Entries indicating where items appear
* START *
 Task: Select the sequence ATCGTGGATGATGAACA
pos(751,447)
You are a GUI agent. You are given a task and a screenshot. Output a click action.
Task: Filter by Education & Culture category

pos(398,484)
* END *
PROBLEM TO SOLVE: Transcribe the listing from the line containing "You are a GUI" through the end of the listing, both ends included.

WRITTEN ANSWER:
You are a GUI agent. You are given a task and a screenshot. Output a click action.
Task: Filter by Education & Culture category

pos(398,484)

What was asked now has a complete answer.